#### [Travail demandé]
[a] Relevez tous les noms de lieux géographiques mentionnés dans l'extrait sur Benoîte.
[b] Reproduisez mot pour mot le passage de l'extrait sur Benoîte qui commence aux mots « Précédée d’une réputation » et s'achève après les mots « vingt ans (Gaillard, p.163-XI). ».

#### [Extrait du texte]
* * * * * * * * *

Marie dirige alors Benoîte sur Marseille où elle demeure un mois. Elle est hébergée par M. de Rémuzat, un grand homme de bien. L’ange lui apprend que les ennemis avaient brûlé la maison des prêtres du Laus. La voyant affligée, l’ange la rassure et lui annonce que la maison sera bientôt rebâtie et qu’elle-même participera à sa reconstruction en allant à la montagne de Théus le jour de la Saint-Jean, et que là on lui donnera beaucoup de bois ; il n’y a donc pas lieu de s’inquiéter. De son côté, Marie lui apprend que « si Dieu n’eût envoyé une pluye douce alors que le feu se fut pris à la sacristie, il aurait peut estre bruslé le couvert de l’église ». Elle est avertie par son ange de tout ce qui se passe au Laus (ibid.). L’Ange et Marie l’assistent dans son exil.

Précédée d’une réputation de sainteté, Benoîte va visiter cinq couvents en trois semaines. Tout ce qu’elle dit est plein de sagesse, l’Esprit saint semble s’exprimer par sa bouche, elle confie à chaque religieuse en particulier ce qui lui convient, connaissant leurs vertus et leurs imperfections. « Elle porte la sainteté partout » (de Muizon op.cit. p. 194). Son don de lire dans les consciences émerveille. La supérieure des Ursulines témoigne que la visite de la bergère a fait, en un seul jour, plus de bien à sa communauté qu’on n’en a fait en vingt ans (Gaillard, p.163-XI).

Ce voyage épique, Gaillard le résume en une synthèse fulgurante : « Que d’autres belles choses n’a-t-elle pas fait, et ne fait-elle pas tous les jours ! Combien de conversions elle a fait ! Combien de cœurs n’a-t-elle pas touchés ! Nous en disons quelques-uns, mais ce n’est comme rien au prix du reste qu’elle a fait en faveur des pécheurs, puisque dans sa route et son séjour d’un mois et quelques jours elle a fait des miracles et tant d’autres belles choses : un enfant parle, une personne aveugle reçoit la veue et guérit de l’épilepsie ; fortifiée de la grâce de Dieu et de la très bonne Mère, elle ramène les pécheurs à la pénitence, esclaire les consciences les plus ténébreuses, guérit par son seul attouchement un enfant relaxé ; les pierres la respectent et ne la touchent point à cause de son innocence, quand le maistre de la vigne la veut assommer… Benoite va dans tous les monastères, et à l’entrée des maisons religieuses comme elles-mêmes l’avouent, elle fait dans un après-dîner plus de fruict qu’elles n’en ont pas fait dans vingt ans. Quels doivent estre les fruits qu’elle a faits dans toute la ville en si peu de temps et en passant seulement ! » (ibid. p.166-XXIII).

* * * * * * * * *

#### [Données fournies]
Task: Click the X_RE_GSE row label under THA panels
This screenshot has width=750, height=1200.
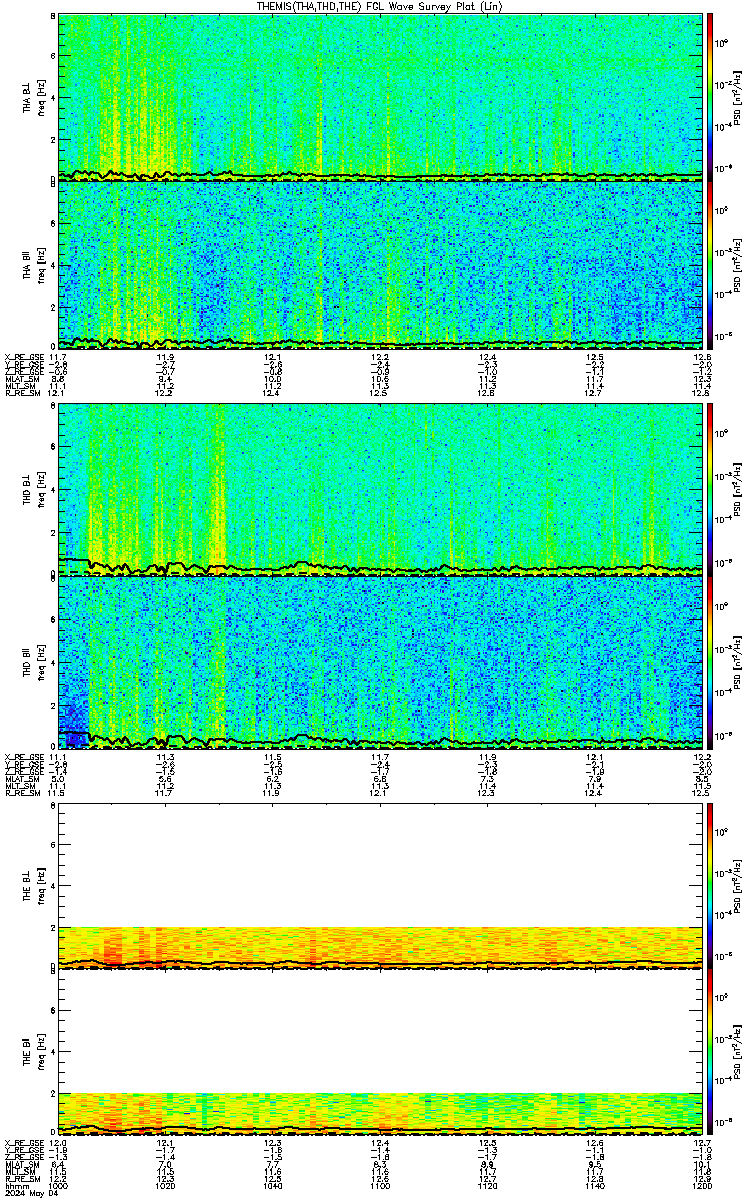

* * * * * * * * *

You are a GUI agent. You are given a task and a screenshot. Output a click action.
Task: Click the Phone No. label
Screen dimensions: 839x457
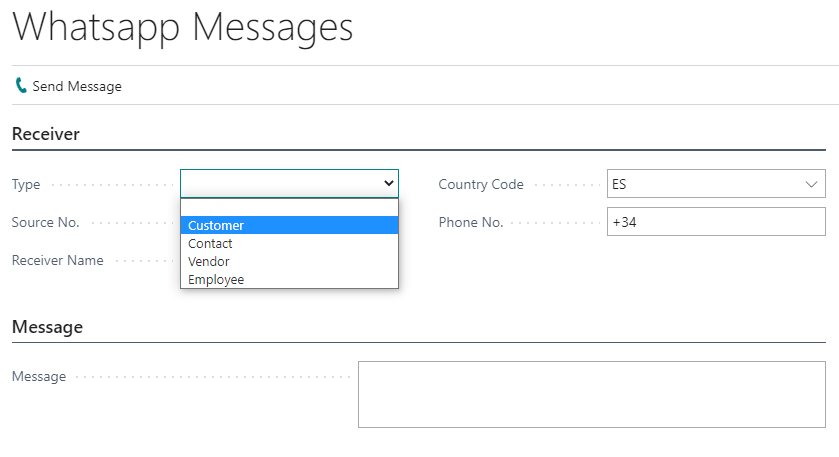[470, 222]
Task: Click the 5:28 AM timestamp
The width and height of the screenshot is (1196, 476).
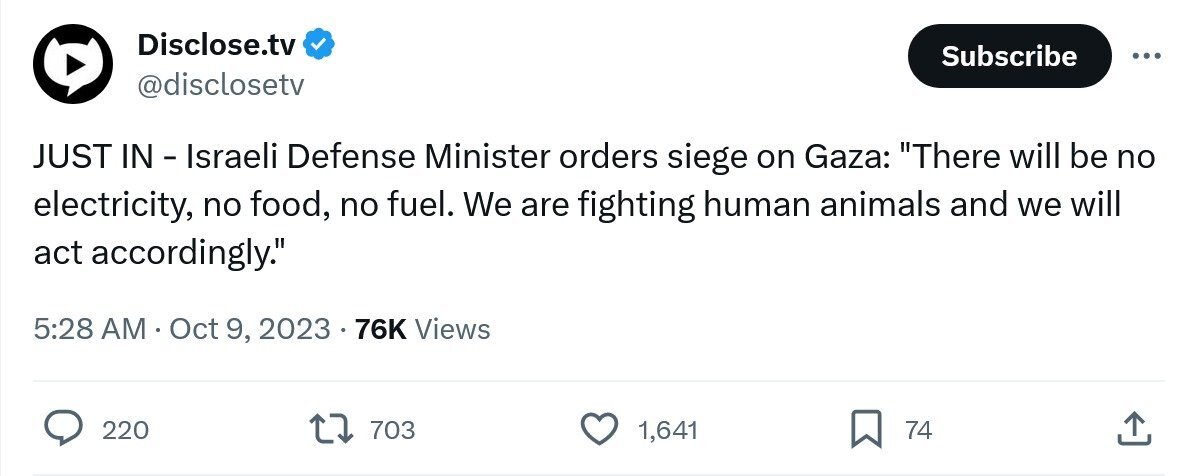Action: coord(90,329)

* * * * * * * * *

#### [Vos réponses]
[a] Marseille ; le Laus ; la montagne de Théus

[b]
Précédée d’une réputation de sainteté, Benoîte va visiter cinq couvents en trois semaines. Tout ce qu’elle dit est plein de sagesse, l’Esprit saint semble s’exprimer par sa bouche, elle confie à chaque religieuse en particulier ce qui lui convient, connaissant leurs vertus et leurs imperfections. « Elle porte la sainteté partout » (de Muizon op.cit. p. 194). Son don de lire dans les consciences émerveille. La supérieure des Ursulines témoigne que la visite de la bergère a fait, en un seul jour, plus de bien à sa communauté qu’on n’en a fait en vingt ans (Gaillard, p.163-XI).